In Chantal Khoury’s oil paintings, a carafe does not hold—it brims, tilts, and threatens to overflow. In her solo exhibition “Monuments” at Bradley Ertaskiran (March 19 – May 2, 2026), Khoury’s brushwork moves with a rhythmic confidence that belongs to a painter thinking through her hands—unafraid of texture, of velocity, and of the visible mark. It is in this technical application that Khoury critiques the simultaneous hardening and mythologization of history, animating objects while refusing to let them solidify into mystical relics.

There is a long tradition of Western painting that renders domestic objects from SWANA as ornament—decorative and available to the gaze. Kirsten Scheid and Nada Shabout’s respective art histories of Lebanese painting demonstrate that painting from and about Lebanon has never needed Western permission to constitute its own tradition. Khoury inherits such histories and visually liquefies them, utilizing abstraction, negative space, and opacity as formal operations that force audiences to face uncomfortable histories of colonization and dispossession.

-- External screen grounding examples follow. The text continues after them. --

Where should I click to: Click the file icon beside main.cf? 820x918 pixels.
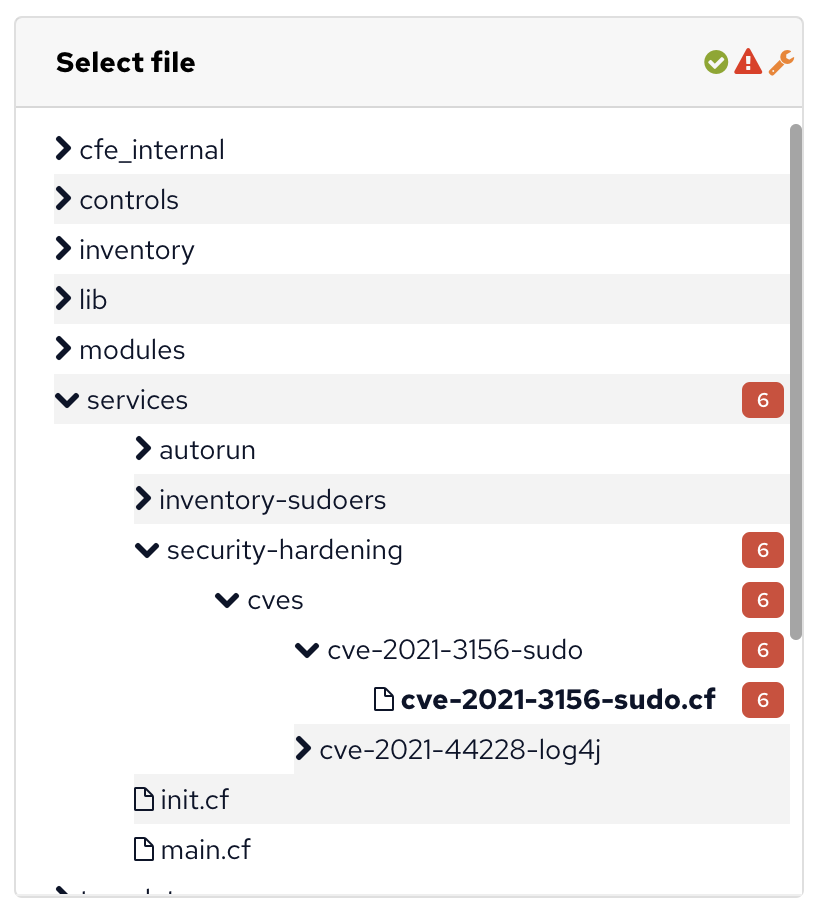[144, 849]
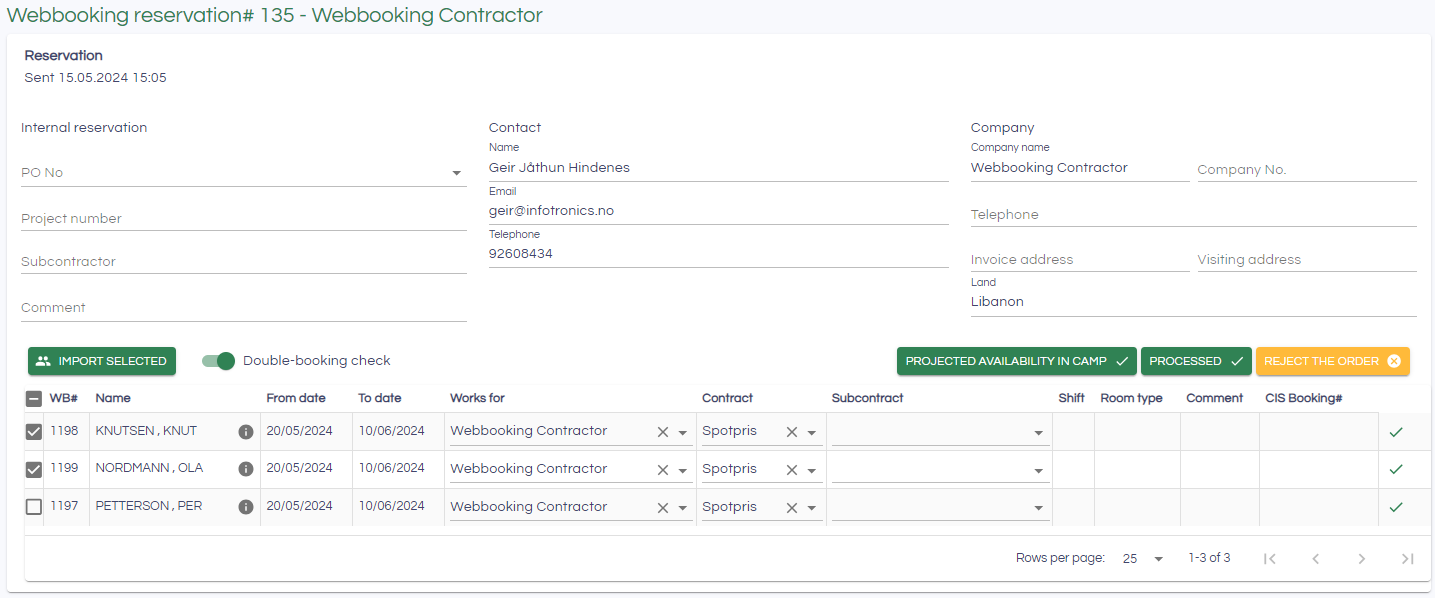Image resolution: width=1435 pixels, height=598 pixels.
Task: Click info icon beside NORDMANN, OLA
Action: pyautogui.click(x=246, y=469)
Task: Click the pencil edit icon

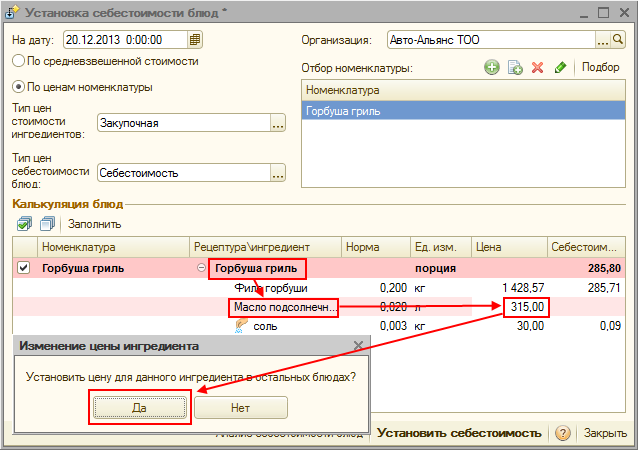Action: click(561, 67)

Lebanese-American artist Jalal Toufic argues that after surpassing disaster—civil war, invasion, displacement—tradition withdraws and must be actively re-summoned. Khoury’s domestic objects carry precisely this weight, but they do so while spilling and refusing to settle into the decorative quietude the genre has historically expected of them. Unmistakably reflective, Khoury’s imagery does not reconstruct a unified Lebanon; instead, her paintings gesture toward an inheritance in flux in the present tense of both paint and motion.